Paper Type: Rives BFK white 250 gm/m-2
Paper Size: 11" x 15"
Image Size: 5" x 7"
Edition Size: 50
Inks Used: Gamblin Portland Black
It was certainly audacious of me. Why would I, a trained scientist, think that I could take a class in printmaking? At fifty I was on permanent medical leave from work at the university, but protease inhibitors had caged my retrovirus a bit and I had begun to have more energy. Here I was in a class with real artists, some with studios of their own or galleries representing them! The first assignment was to cover a zinc plate with asphaltum and scratch some design into it. Okay. I can do that. I chose a fossil from my collection and placed it on the bed of my scanner.

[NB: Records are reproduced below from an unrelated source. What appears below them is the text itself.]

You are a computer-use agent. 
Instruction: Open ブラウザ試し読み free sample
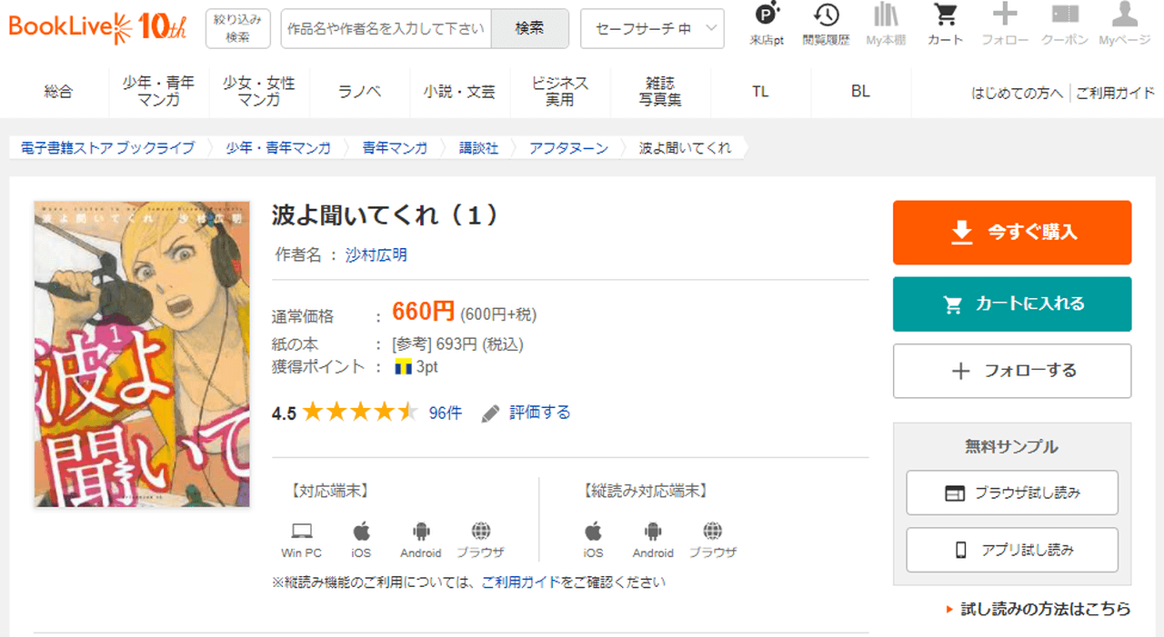1012,493
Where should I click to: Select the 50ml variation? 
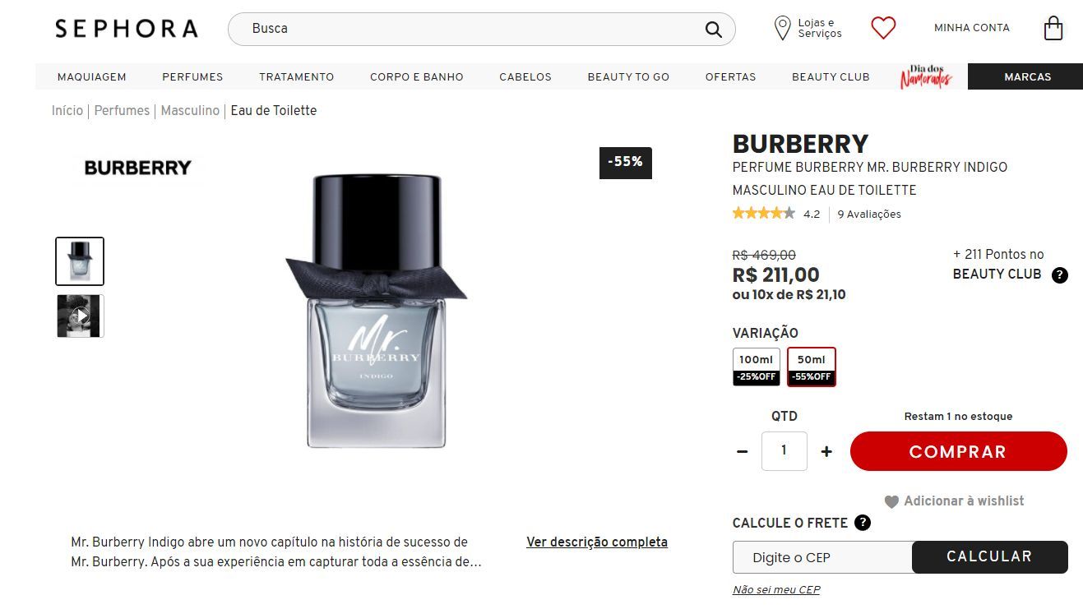pyautogui.click(x=812, y=367)
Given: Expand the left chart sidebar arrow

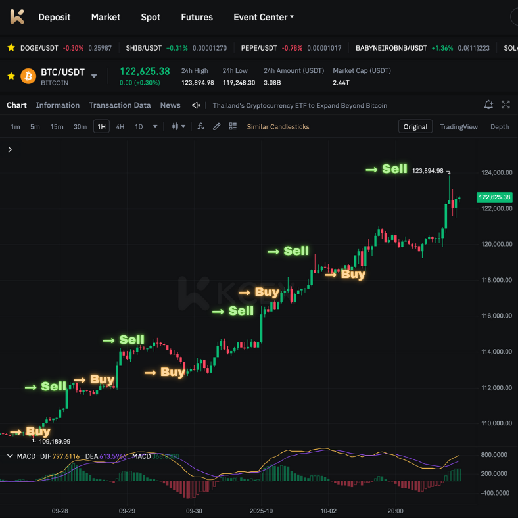Looking at the screenshot, I should [10, 150].
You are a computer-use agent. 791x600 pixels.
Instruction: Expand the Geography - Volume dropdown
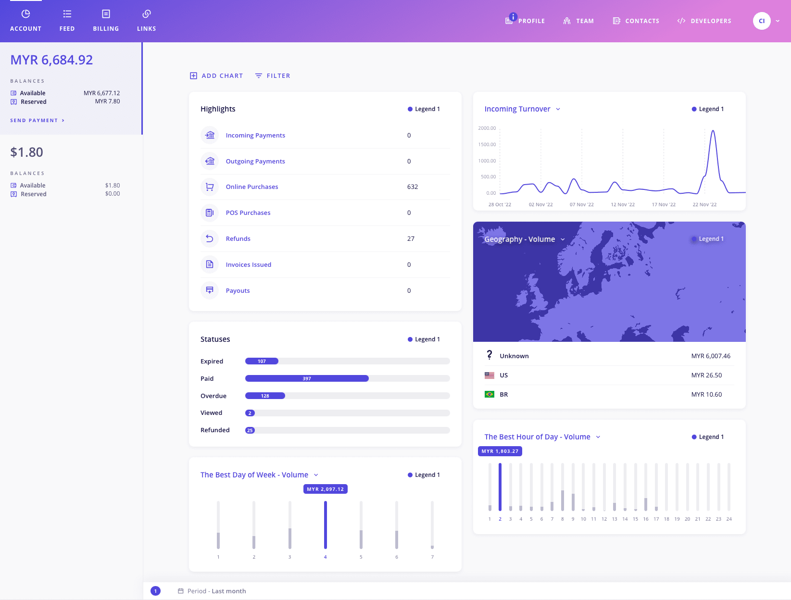(563, 239)
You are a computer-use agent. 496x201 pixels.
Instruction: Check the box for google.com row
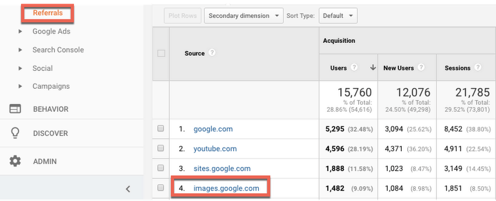click(x=161, y=129)
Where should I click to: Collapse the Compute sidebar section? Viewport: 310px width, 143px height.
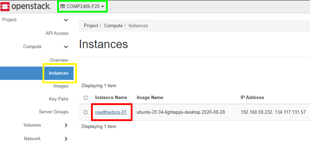66,47
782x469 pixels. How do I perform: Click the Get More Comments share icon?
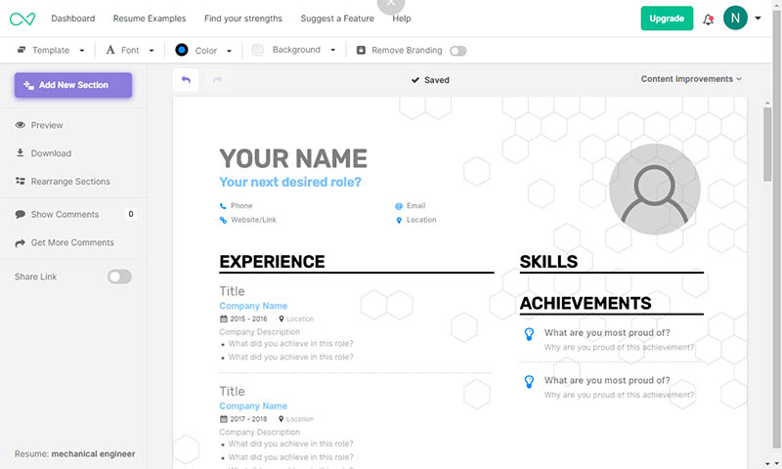coord(21,242)
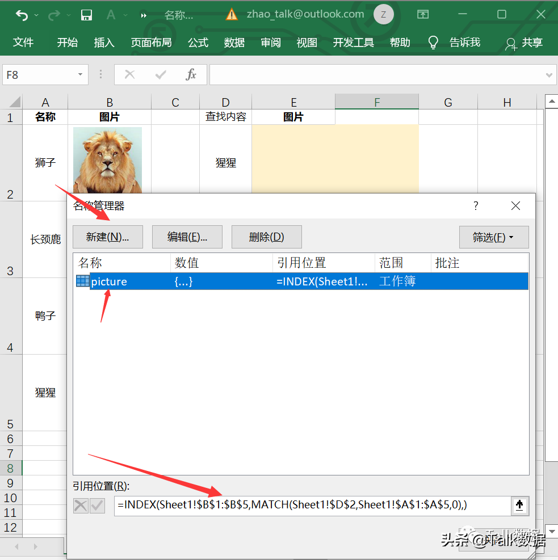Click the Name Manager help question mark
Viewport: 558px width, 560px height.
[x=476, y=206]
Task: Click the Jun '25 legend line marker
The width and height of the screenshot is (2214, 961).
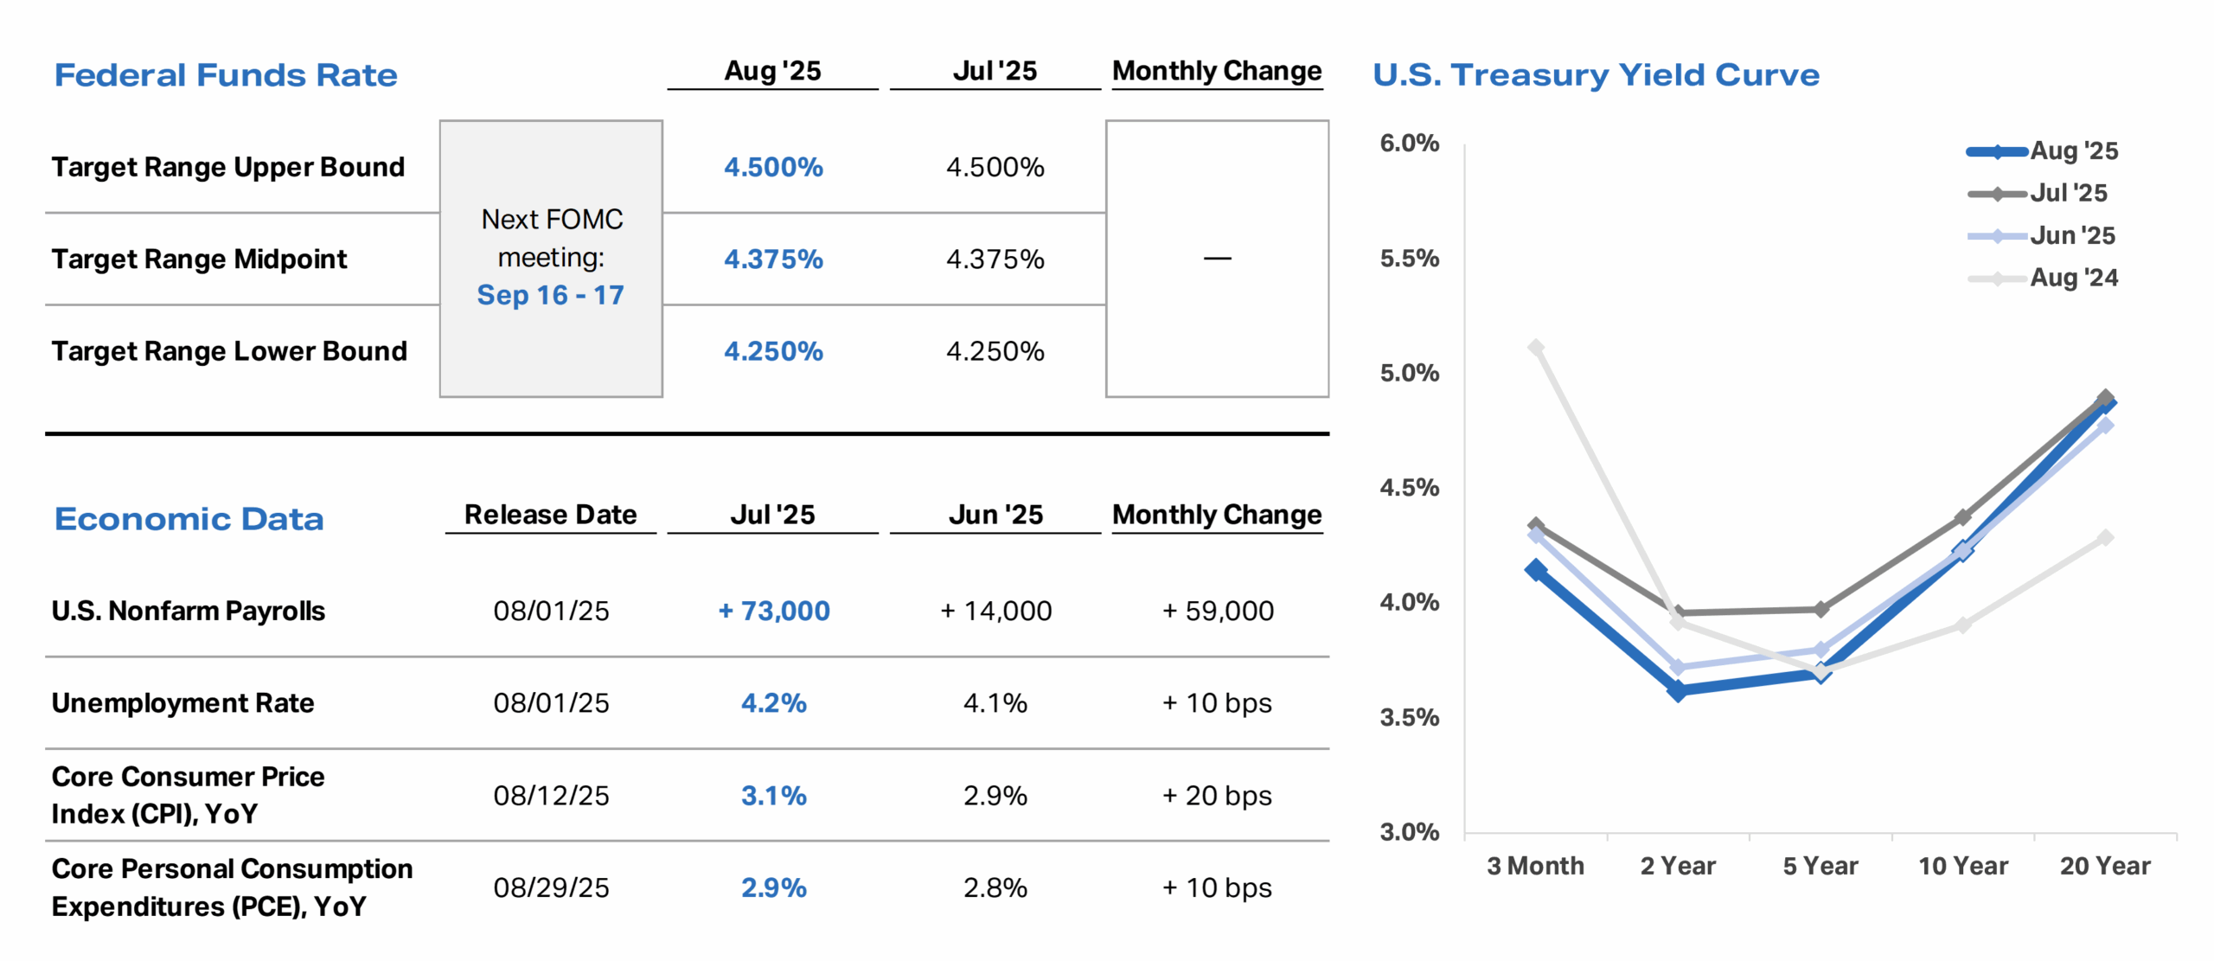Action: point(1996,236)
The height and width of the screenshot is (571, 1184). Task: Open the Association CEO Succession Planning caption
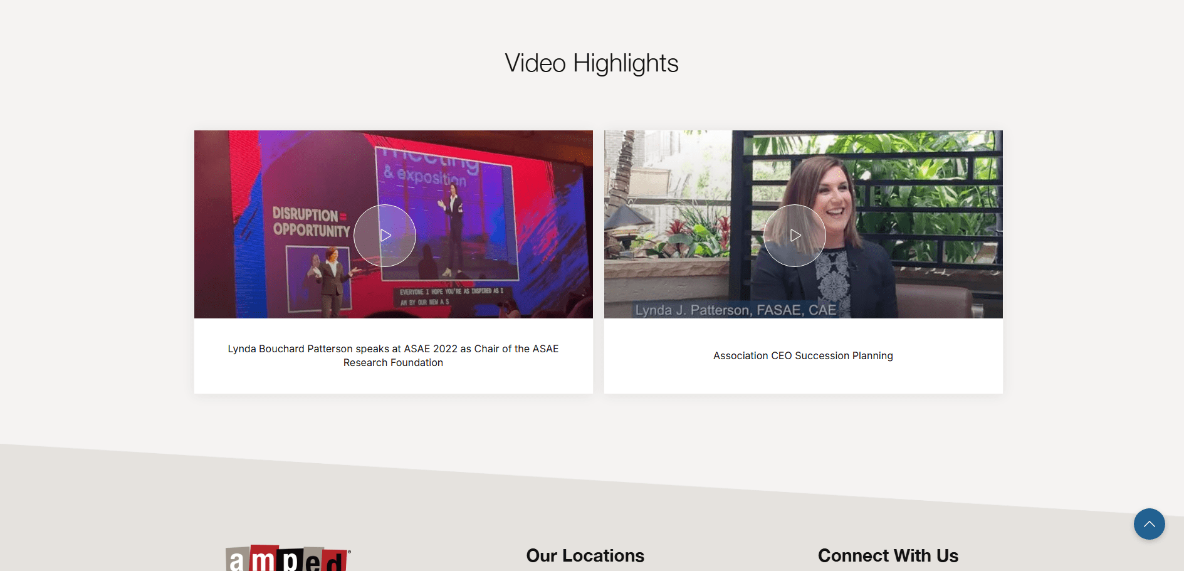(x=803, y=355)
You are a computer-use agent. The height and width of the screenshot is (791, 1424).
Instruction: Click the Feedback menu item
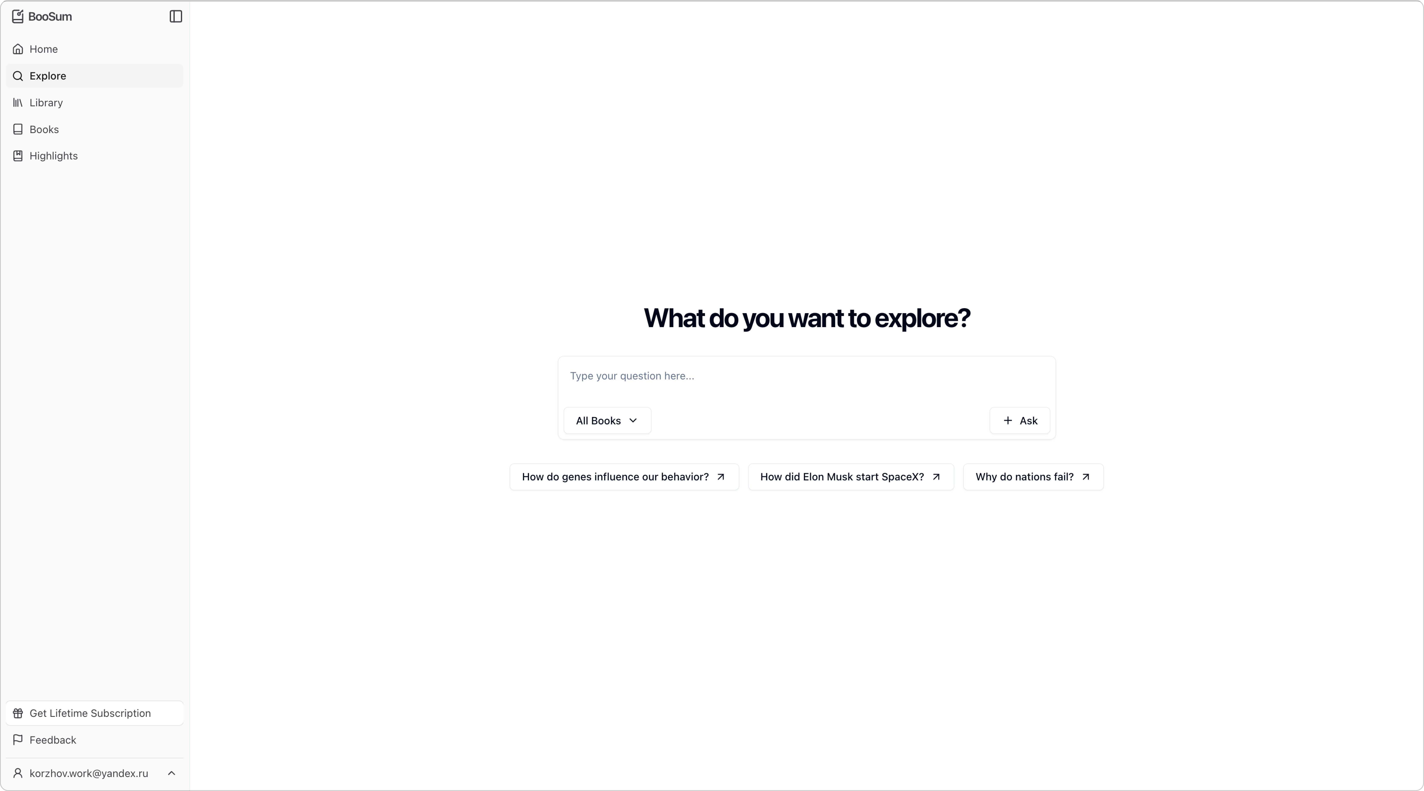click(53, 739)
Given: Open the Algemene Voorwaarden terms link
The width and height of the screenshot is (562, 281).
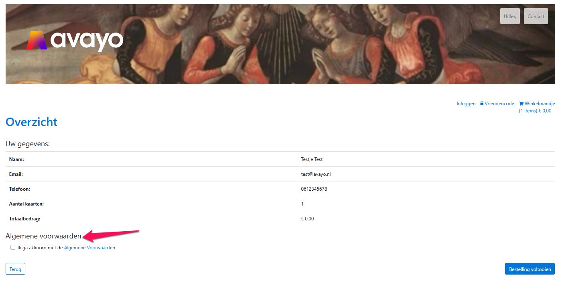Looking at the screenshot, I should click(89, 248).
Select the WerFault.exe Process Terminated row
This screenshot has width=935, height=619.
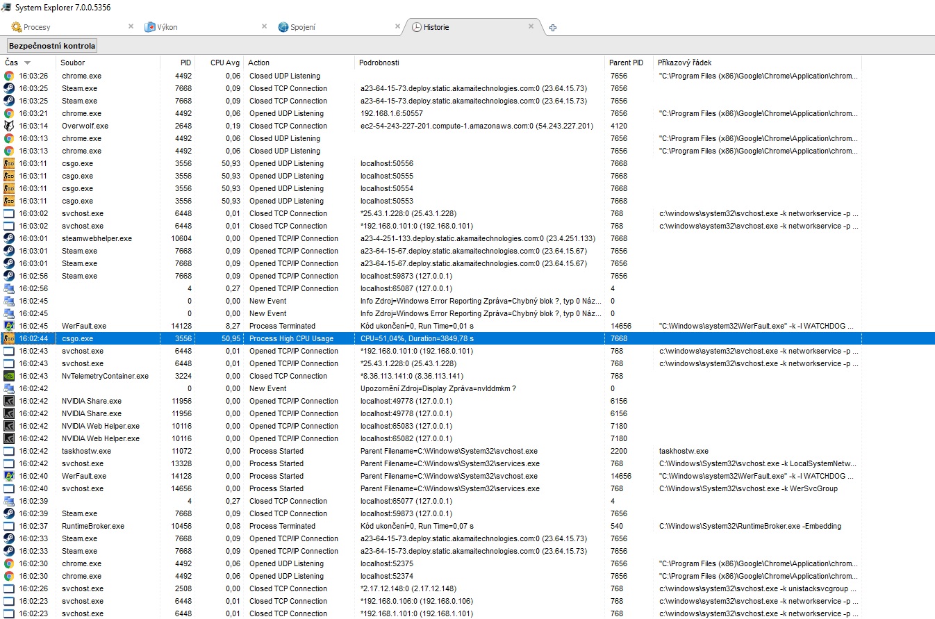[x=282, y=326]

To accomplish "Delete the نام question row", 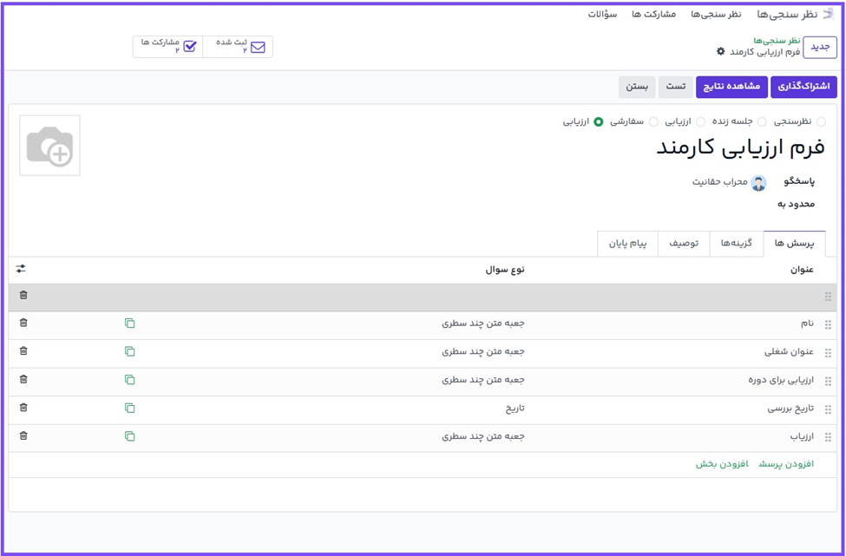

I thought of the day I was given the specimen: 10 August 1982. Two weeks earlier she had filed for divorce, and I had moved out of the house. Roger G., my colleague at the restaurant inspection division, had invited us both for supper before he knew we had separated, and seemed so uncomfortable when I told him my wife would not be coming. I brought my son, Dylan, aged four, but my two-year old daughter Erin was fussy and stayed with her mom. In fifteen more days she'd be having open heart surgery, but of course I didn't know that at the time. At dinner Roger seemed a little embarrassed, perhaps to ease the pain he saw me struggling under, he gave me the fossil, saying, "I thought of you when I saw this on my trip."
We had talked about my recent degree in evolution, it was of course, a perfect gift. I had long known about the Green River Formation of Wyoming, famous for the immense quantity of fossils of the Eocene Period 60 million years ago. Knightia oecaena is among the most common of species in the strata. Often whole schools of fish are found fossilized together. Rock hound shops throughout the western states sell them. I was glad to finally have a specimen.